About this task: For the data that follows, give the number of lines in which "each" appears. Add nothing to it.

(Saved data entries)
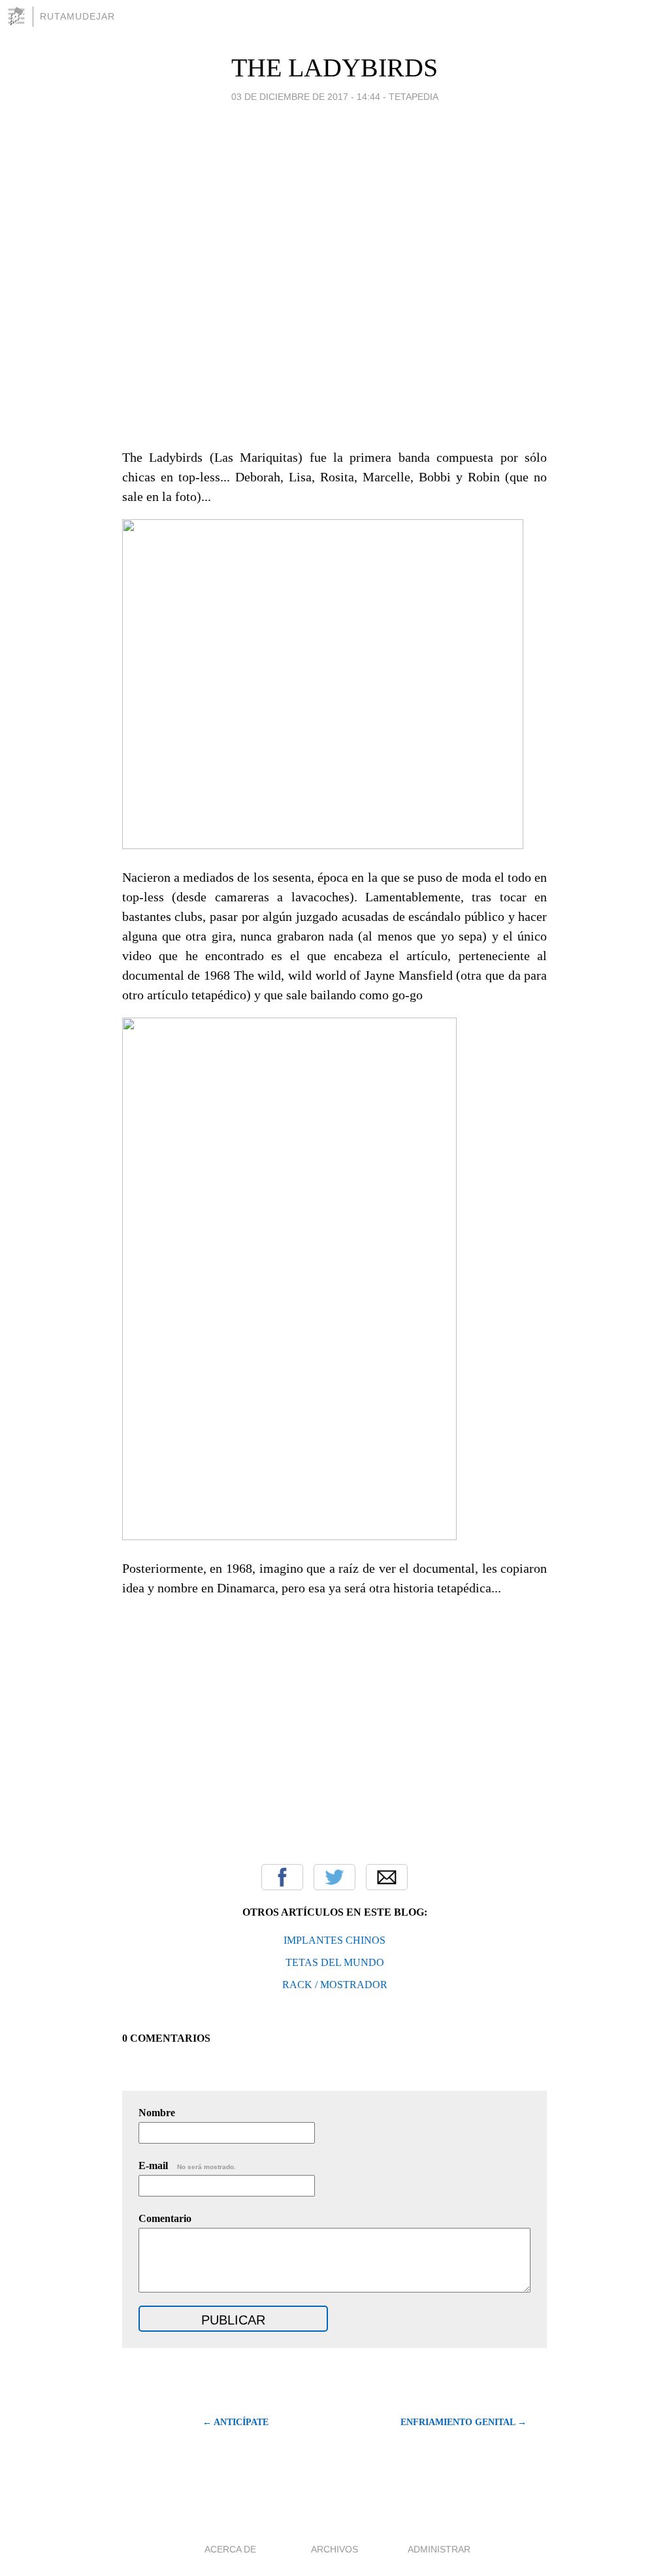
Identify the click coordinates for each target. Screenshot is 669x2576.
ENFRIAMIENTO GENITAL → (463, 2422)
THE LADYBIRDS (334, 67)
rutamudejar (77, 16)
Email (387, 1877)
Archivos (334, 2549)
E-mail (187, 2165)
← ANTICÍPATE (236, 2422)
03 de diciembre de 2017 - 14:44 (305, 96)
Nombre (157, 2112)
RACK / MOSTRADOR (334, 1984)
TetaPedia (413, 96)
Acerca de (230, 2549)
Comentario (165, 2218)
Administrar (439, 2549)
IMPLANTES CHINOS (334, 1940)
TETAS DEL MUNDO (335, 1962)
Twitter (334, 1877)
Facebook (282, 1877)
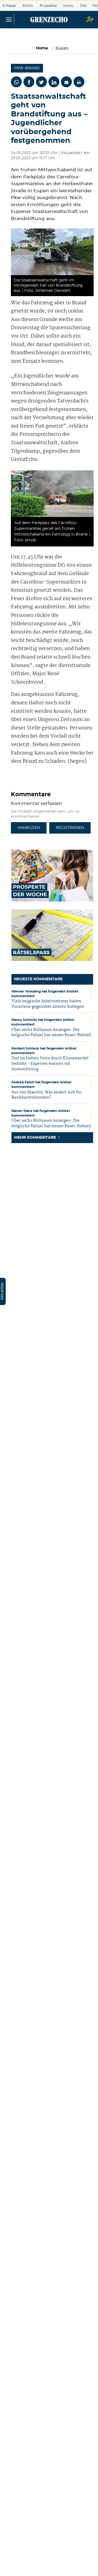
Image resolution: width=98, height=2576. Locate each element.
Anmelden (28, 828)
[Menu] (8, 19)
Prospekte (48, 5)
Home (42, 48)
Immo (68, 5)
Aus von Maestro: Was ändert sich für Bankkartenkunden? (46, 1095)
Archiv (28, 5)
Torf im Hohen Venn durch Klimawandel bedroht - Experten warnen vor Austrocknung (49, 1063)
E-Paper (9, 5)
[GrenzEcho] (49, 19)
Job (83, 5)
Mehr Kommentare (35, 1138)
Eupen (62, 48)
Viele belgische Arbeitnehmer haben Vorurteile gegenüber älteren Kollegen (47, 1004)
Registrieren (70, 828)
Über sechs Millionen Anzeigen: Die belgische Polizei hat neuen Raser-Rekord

Output for this task: 2